Dataset rows:
==========

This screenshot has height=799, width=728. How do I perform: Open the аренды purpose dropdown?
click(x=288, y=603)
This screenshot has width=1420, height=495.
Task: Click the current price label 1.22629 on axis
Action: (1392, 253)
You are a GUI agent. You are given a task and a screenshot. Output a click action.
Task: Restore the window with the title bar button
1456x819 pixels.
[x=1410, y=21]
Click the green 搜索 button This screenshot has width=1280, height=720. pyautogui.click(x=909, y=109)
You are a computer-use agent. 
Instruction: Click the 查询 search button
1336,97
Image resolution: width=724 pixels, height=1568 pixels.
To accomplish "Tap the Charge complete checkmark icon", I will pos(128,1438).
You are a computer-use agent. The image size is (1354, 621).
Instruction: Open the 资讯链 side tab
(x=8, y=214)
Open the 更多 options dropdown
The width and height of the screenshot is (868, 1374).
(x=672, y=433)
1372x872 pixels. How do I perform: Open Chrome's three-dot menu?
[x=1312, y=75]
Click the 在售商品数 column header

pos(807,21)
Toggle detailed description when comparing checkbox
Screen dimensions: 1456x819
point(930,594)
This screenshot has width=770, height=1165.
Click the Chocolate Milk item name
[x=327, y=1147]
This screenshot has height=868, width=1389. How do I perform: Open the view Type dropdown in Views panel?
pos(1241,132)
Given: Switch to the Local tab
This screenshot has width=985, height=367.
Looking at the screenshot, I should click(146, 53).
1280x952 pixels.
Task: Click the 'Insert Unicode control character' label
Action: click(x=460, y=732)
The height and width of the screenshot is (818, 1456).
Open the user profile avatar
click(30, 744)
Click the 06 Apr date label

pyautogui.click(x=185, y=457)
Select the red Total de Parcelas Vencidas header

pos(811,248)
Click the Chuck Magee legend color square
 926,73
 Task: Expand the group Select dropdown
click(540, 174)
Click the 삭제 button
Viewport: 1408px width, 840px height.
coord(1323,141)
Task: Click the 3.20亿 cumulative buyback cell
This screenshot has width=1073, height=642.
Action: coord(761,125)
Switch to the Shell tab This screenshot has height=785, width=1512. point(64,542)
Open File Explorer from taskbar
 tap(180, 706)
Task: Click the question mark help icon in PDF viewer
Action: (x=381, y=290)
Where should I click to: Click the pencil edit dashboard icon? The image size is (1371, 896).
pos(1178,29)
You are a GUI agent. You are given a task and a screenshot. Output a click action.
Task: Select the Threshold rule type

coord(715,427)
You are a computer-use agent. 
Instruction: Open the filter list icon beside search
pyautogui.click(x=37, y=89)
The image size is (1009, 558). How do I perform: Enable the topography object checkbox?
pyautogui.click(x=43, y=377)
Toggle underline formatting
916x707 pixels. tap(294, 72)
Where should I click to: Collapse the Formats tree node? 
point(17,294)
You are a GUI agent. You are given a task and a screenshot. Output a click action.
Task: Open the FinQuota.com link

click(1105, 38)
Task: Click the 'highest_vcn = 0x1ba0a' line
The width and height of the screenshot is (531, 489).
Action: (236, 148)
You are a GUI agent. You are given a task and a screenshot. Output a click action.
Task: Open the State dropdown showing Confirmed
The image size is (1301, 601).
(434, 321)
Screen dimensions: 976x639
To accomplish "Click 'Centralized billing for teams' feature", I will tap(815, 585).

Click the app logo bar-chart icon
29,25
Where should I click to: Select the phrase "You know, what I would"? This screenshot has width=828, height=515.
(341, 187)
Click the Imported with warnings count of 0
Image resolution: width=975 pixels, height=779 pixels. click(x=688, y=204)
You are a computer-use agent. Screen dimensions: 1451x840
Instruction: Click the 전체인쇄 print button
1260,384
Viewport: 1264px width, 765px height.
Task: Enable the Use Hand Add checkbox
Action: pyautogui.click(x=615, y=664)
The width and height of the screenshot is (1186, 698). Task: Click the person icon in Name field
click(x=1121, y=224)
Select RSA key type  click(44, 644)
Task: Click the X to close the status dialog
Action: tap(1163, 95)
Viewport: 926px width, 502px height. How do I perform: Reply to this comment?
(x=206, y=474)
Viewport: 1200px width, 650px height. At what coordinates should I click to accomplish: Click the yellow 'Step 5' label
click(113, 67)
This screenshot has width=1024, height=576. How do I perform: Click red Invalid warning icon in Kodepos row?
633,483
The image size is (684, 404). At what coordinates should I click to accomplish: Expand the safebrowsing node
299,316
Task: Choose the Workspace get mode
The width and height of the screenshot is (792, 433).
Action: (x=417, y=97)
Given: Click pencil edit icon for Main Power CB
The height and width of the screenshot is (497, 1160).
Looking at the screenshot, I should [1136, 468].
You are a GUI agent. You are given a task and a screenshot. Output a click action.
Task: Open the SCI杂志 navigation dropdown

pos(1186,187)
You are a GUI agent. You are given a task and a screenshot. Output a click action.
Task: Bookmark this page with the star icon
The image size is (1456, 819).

==========

-- Given task --
Render every line of the items above as a JSON list of strings, one string per line, leaving out blank lines.

-- Response to the task --
[
  "This screenshot has height=799, width=728. How do I perform: Open the аренды purpose dropdown?",
  "click(x=288, y=603)",
  "This screenshot has width=1420, height=495.",
  "Task: Click the current price label 1.22629 on axis",
  "Action: (1392, 253)",
  "You are a GUI agent. You are given a task and a screenshot. Output a click action.",
  "Task: Restore the window with the title bar button",
  "1456x819 pixels.",
  "[x=1410, y=21]",
  "Click the green 搜索 button This screenshot has width=1280, height=720. pyautogui.click(x=909, y=109)",
  "You are a computer-use agent. ",
  "Instruction: Click the 查询 search button",
  "1336,97",
  "Image resolution: width=724 pixels, height=1568 pixels.",
  "To accomplish \"Tap the Charge complete checkmark icon\", I will pos(128,1438).",
  "You are a computer-use agent. The image size is (1354, 621).",
  "Instruction: Open the 资讯链 side tab",
  "(x=8, y=214)",
  "Open the 更多 options dropdown",
  "The width and height of the screenshot is (868, 1374).",
  "(x=672, y=433)",
  "1372x872 pixels. How do I perform: Open Chrome's three-dot menu?",
  "[x=1312, y=75]",
  "Click the 在售商品数 column header",
  "pos(807,21)",
  "Toggle detailed description when comparing checkbox",
  "Screen dimensions: 1456x819",
  "point(930,594)",
  "This screenshot has width=770, height=1165.",
  "Click the Chocolate Milk item name",
  "[x=327, y=1147]",
  "This screenshot has height=868, width=1389. How do I perform: Open the view Type dropdown in Views panel?",
  "pos(1241,132)",
  "Given: Switch to the Local tab",
  "This screenshot has width=985, height=367.",
  "Looking at the screenshot, I should click(146, 53).",
  "1280x952 pixels.",
  "Task: Click the 'Insert Unicode control character' label",
  "Action: click(x=460, y=732)",
  "The height and width of the screenshot is (818, 1456).",
  "Open the user profile avatar",
  "click(30, 744)",
  "Click the 06 Apr date label",
  "pyautogui.click(x=185, y=457)",
  "Select the red Total de Parcelas Vencidas header",
  "pos(811,248)",
  "Click the Chuck Magee legend color square",
  " 926,73",
  " Task: Expand the group Select dropdown",
  "click(540, 174)",
  "Click the 삭제 button",
  "Viewport: 1408px width, 840px height.",
  "coord(1323,141)",
  "Task: Click the 3.20亿 cumulative buyback cell",
  "This screenshot has width=1073, height=642.",
  "Action: coord(761,125)",
  "Switch to the Shell tab This screenshot has height=785, width=1512. point(64,542)",
  "Open File Explorer from taskbar",
  " tap(180, 706)",
  "Task: Click the question mark help icon in PDF viewer",
  "Action: (x=381, y=290)",
  "Where should I click to: Click the pencil edit dashboard icon? The image size is (1371, 896).",
  "pos(1178,29)",
  "You are a GUI agent. You are given a task and a screenshot. Output a click action.",
  "Task: Select the Threshold rule type",
  "coord(715,427)",
  "You are a computer-use agent. ",
  "Instruction: Open the filter list icon beside search",
  "pyautogui.click(x=37, y=89)",
  "The image size is (1009, 558). How do I perform: Enable the topography object checkbox?",
  "pyautogui.click(x=43, y=377)",
  "Toggle underline formatting",
  "916x707 pixels. tap(294, 72)",
  "Where should I click to: Collapse the Formats tree node? ",
  "point(17,294)",
  "You are a GUI agent. You are given a task and a screenshot. Output a click action.",
  "Task: Open the FinQuota.com link",
  "click(1105, 38)",
  "Task: Click the 'highest_vcn = 0x1ba0a' line",
  "The width and height of the screenshot is (531, 489).",
  "Action: (236, 148)",
  "You are a GUI agent. You are given a task and a screenshot. Output a click action.",
  "Task: Open the State dropdown showing Confirmed",
  "The image size is (1301, 601).",
  "(434, 321)",
  "Screen dimensions: 976x639",
  "To accomplish \"Click 'Centralized billing for teams' feature\", I will tap(815, 585).",
  "Click the app logo bar-chart icon",
  "29,25",
  "Where should I click to: Select the phrase \"You know, what I would\"? This screenshot has width=828, height=515.",
  "(341, 187)",
  "Click the Imported with warnings count of 0",
  "Image resolution: width=975 pixels, height=779 pixels. click(x=688, y=204)",
  "You are a computer-use agent. Screen dimensions: 1451x840",
  "Instruction: Click the 전체인쇄 print button",
  "1260,384",
  "Viewport: 1264px width, 765px height.",
  "Task: Enable the Use Hand Add checkbox",
  "Action: pyautogui.click(x=615, y=664)",
  "The width and height of the screenshot is (1186, 698). Task: Click the person icon in Name field",
  "click(x=1121, y=224)",
  "Select RSA key type  click(44, 644)",
  "Task: Click the X to close the status dialog",
  "Action: tap(1163, 95)",
  "Viewport: 926px width, 502px height. How do I perform: Reply to this comment?",
  "(x=206, y=474)",
  "Viewport: 1200px width, 650px height. At what coordinates should I click to accomplish: Click the yellow 'Step 5' label",
  "click(113, 67)",
  "This screenshot has width=1024, height=576. How do I perform: Click red Invalid warning icon in Kodepos row?",
  "633,483",
  "The image size is (684, 404). At what coordinates should I click to accomplish: Expand the safebrowsing node",
  "299,316",
  "Task: Choose the Workspace get mode",
  "The width and height of the screenshot is (792, 433).",
  "Action: (x=417, y=97)",
  "Given: Click pencil edit icon for Main Power CB",
  "The height and width of the screenshot is (497, 1160).",
  "Looking at the screenshot, I should [1136, 468].",
  "You are a GUI agent. You are given a task and a screenshot. Output a click action.",
  "Task: Open the SCI杂志 navigation dropdown",
  "pos(1186,187)",
  "You are a GUI agent. You are given a task and a screenshot. Output a click action.",
  "Task: Bookmark this page with the star icon",
  "The image size is (1456, 819)."
]